(WRITTEN TASK 1)
Report every line in the listing that contains the string "Viewport", copying each one in full.

START TEXT BLOCK

The discussion centers on the visualization of quantum spin observables, specifically Sx, Sy, and Sz, and how these concepts can be graphically represented to enhance understanding. Participants explore various resources, including applets and theoretical representations, while addressing the complexities of visualizing spin in a two-dimensional complex Hilbert space.

Discussion Character

  • Exploratory
  • Technical explanation
  • Conceptual clarification
  • Debate/contested

Main Points Raised

  • One participant seeks web resources that graphically illustrate the relationship between spin observables in real space or their representation in C-2.
  • Another participant provides a link to a resource but questions its relevance to spin observables, noting that it primarily shows orbital representations.
  • Some participants express a desire for visualizations that demonstrate the mathematical connections between incompatible spin observables.
  • A participant mentions the challenge of visualizing a complex 2-dimensional space and asks for alternative representations of spin observables.
  • Discussion about the Bloch sphere arises, with one participant suggesting it as a useful visualization tool, while another questions the physical meaning attributed to it.
  • Concerns are raised about the limitations of visualizing electron spin as analogous to a spinning ball, emphasizing the abstract nature of quantum spin.

END TEXT BLOCK
START DATA SHOWN

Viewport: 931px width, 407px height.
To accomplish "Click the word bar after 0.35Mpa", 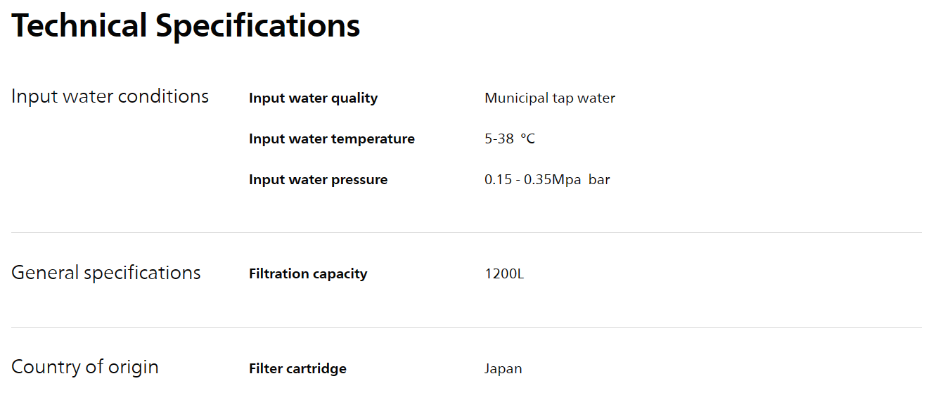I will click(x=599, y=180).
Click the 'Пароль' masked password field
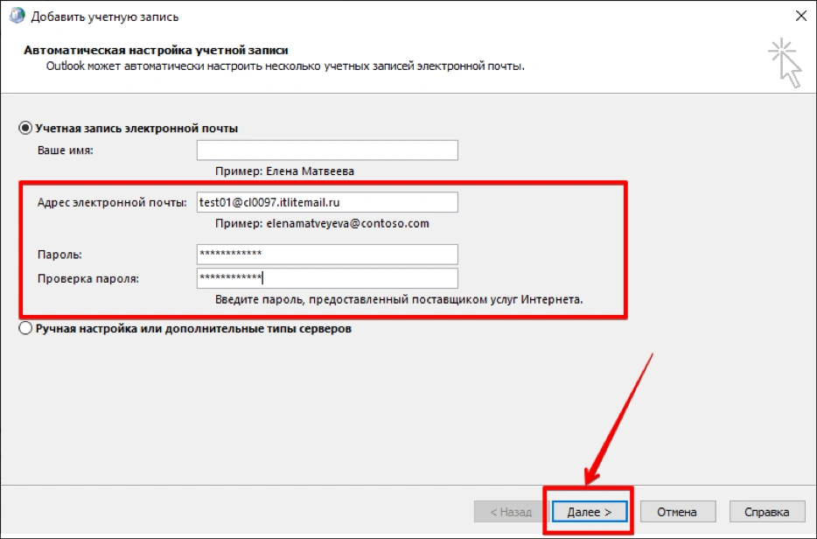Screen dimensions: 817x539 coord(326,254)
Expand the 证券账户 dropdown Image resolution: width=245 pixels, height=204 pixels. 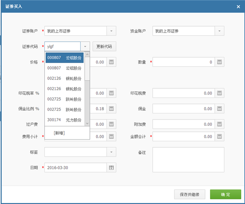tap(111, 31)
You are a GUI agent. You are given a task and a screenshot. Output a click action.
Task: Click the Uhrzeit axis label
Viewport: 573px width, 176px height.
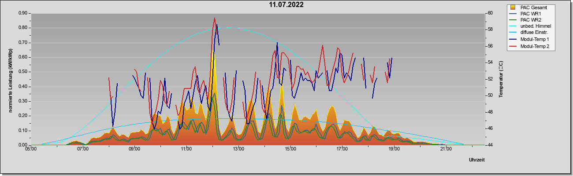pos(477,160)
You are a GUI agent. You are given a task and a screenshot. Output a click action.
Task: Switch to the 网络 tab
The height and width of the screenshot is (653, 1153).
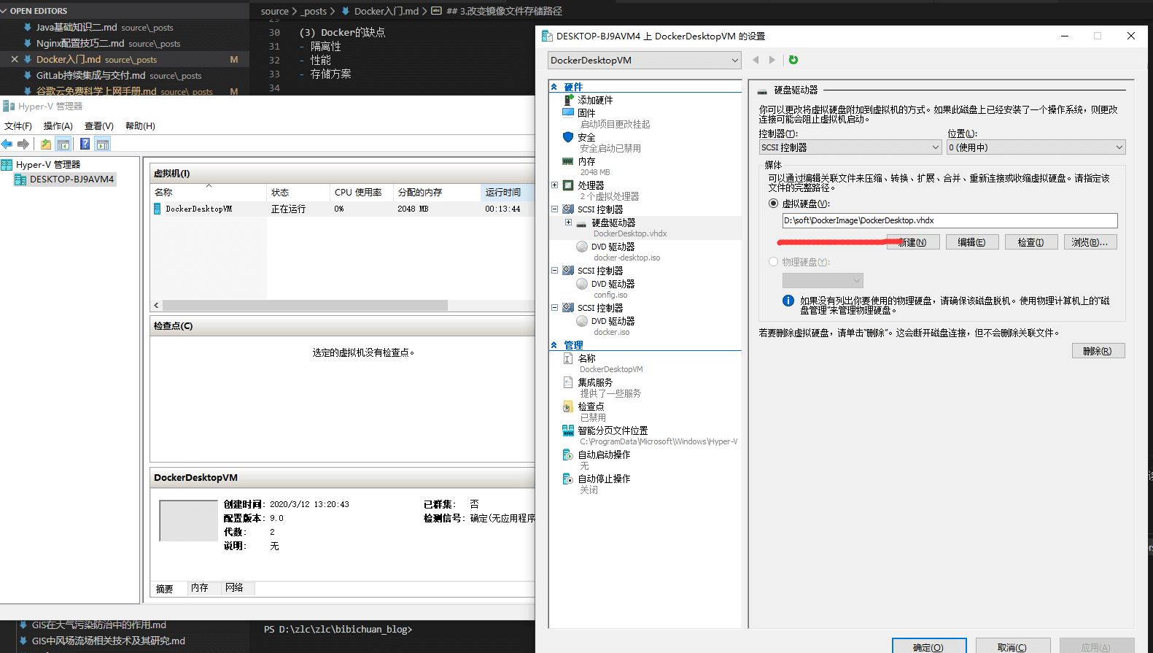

END DATA SHOWN

(WRITTEN TASK 2)
Go on with the summary of the quantum spin visualization thread, starting after its last point.

(EXPECTED OUTPUT 1)
Viewport: 931px width, 407px height.
Viewport: 573px width, 176px height.

(EXPECTED OUTPUT 2)
  • Links to additional applets are shared, with one participant expressing appreciation for a resource that aligns more closely with their understanding level.

Areas of Agreement / Disagreement

Participants express a range of views on the effectiveness and appropriateness of various visualizations for quantum spin observables. There is no consensus on a single method or resource that adequately addresses the complexities involved.

Contextual Notes

Participants highlight the difficulty of visualizing quantum concepts and the limitations of certain representations, such as the Bloch sphere, in capturing the full physics of spin-1/2 particles. The discussion reflects varying levels of understanding and the need for more accessible visual tools.

Who May Find This Useful

This discussion may be useful for students and educators in quantum mechanics, as well as anyone interested in the visualization of abstract quantum concepts and their mathematical underpinnings.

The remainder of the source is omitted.